== The problem ==
From the data below, copy exactly the lines that lie between the one holding "Instruction: Click the" and the one holding "The height and", including both, and nothing more.

== Records ==
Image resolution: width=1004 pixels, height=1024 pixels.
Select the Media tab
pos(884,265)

==

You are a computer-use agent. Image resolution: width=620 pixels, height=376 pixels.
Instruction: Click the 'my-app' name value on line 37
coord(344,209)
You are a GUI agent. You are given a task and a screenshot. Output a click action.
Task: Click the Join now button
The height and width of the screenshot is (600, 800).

== Result ==
Instruction: Click the 'my-app' name value on line 37
coord(344,209)
You are a GUI agent. You are given a task and a screenshot. Output a click action.
Task: Click the Join now button
The height and width of the screenshot is (600, 800).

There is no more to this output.